NERACA
Jakarta - Badan Nasional Penanggulangan Terorisme (BNPT) menyebutkan kedaulatan digital dengan melibatkan seluruh lapisan masyarakat di dunia digital akan melawan radikalisasi secara daring (online).
Pasalnya, Direktur Deradikalisasi BNPT Brigjen Pol Ahmad Nurwakhid mengatakan media sosial dan gawai yang kini menjadi bagian tak terpisahkan dari kehidupan sehari-hari merupakan alat kelompok radikal untuk menyebarkan ideologi ekstrem.
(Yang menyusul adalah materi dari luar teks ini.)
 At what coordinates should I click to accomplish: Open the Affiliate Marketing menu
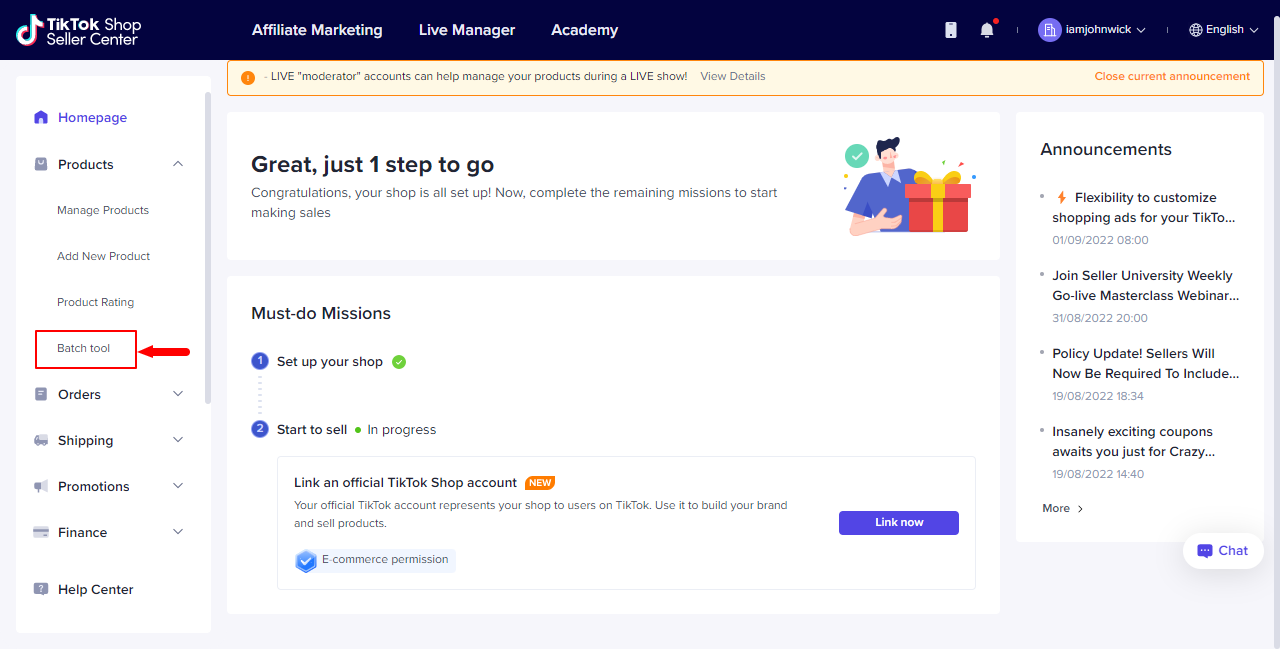click(317, 30)
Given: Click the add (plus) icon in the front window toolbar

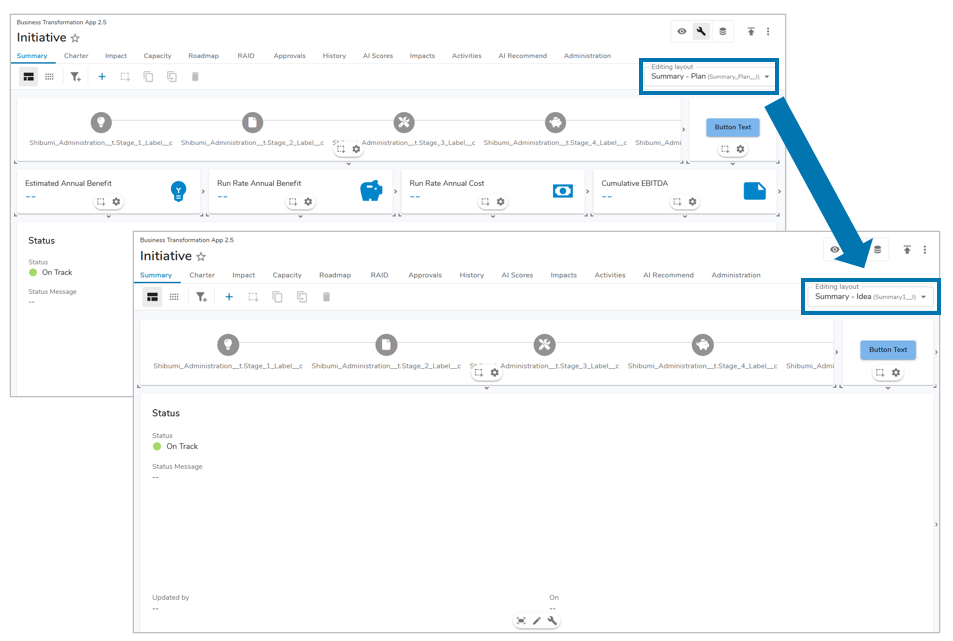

"Handphone kita atau gadget kita kan borderless, tanpa batas. Media sosial dan lain sebagainya itu merupakan perangkat yang sangat potensial dan selama ini digunakan oleh kelompok radikal terorisme untuk meradikalisasi umat atau masyarakat," kata Ahmad dalam sebuah talkshow di Jakarta, Kamis (14/11), seperti dikutip dari keterangan yang dikonfirmasi di Jakarta, Jumat (15/11).
Di tengah pesatnya perkembangan teknologi informasi, BNPT terus memperkuat strategi pentahelix yang melibatkan pemerintah, masyarakat, media, pengusaha, akademisi, dan tokoh agama untuk menangkal penyebaran narasi kebencian di dunia maya.
Menurut dia, strategi tersebut penting karena kelompok radikal menggunakan saluran digital sebagai sarana infiltrasi ideologi yang dapat membahayakan keamanan nasional.
Dalam konteks radikalisme kanan, sambung Ahmad, yang menunggangi agama ini merupakan para penceramah agama. Dia berpendapat penceramah berpotensi menjadi pintu masuk serta pintu keluar ideologi radikalisme.
"Kalau penceramah-nya moderat, menyejukkan, melembutkan, dan mempersatukan, maka ini menjadi pintu keluar dari infiltrasi ideologi-ideologi radikal itu," ucap dia.
Untuk itu, BNPT, dengan dukungan berbagai pihak, terus mengupayakan penanggulangan radikalisasi di dunia maya. Melalui kolaborasi dengan organisasi masyarakat (ormas), tokoh agama, dan berbagai elemen masyarakat, BNPT berkomitmen untuk menjaga keamanan dan kedamaian Indonesia, baik di dunia fisik maupun digital.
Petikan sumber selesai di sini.